*PROBLEM TO WORK ON*
With the pictures left out, reproduce exactly the lines from the one containing "Given: Open the Shop search icon" through the final line of the entries.

[Stored items]
------------------------------------------------------------

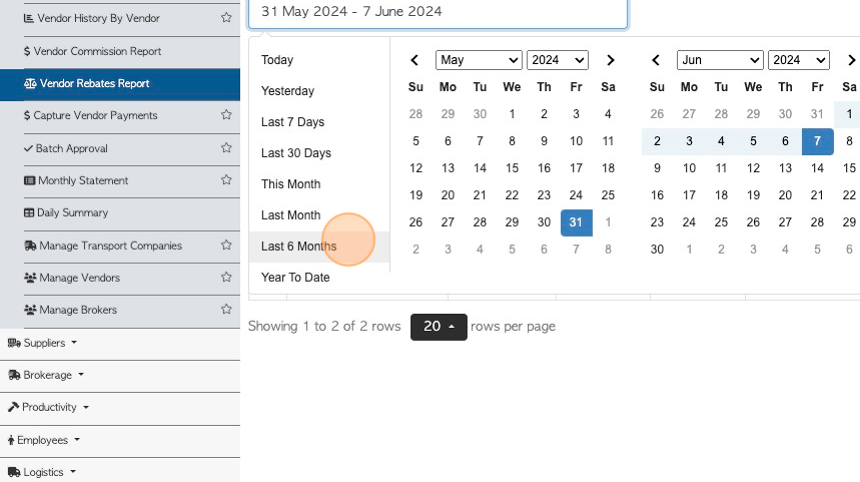Screen dimensions: 860x482
Task: Advance to next month in May calendar
Action: point(610,60)
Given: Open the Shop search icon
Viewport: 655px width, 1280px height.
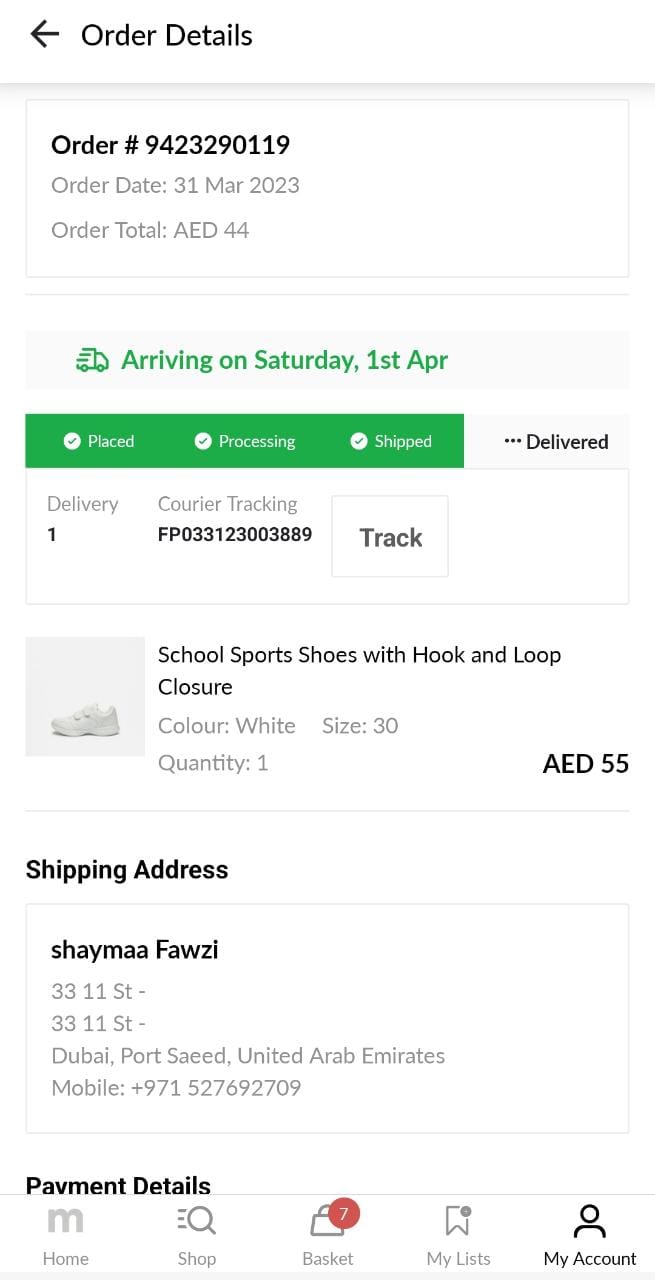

------------------------------------------------------------

*ANSWER TO THE PROBLEM*
Given: Open the Shop search icon
Viewport: 655px width, 1280px height.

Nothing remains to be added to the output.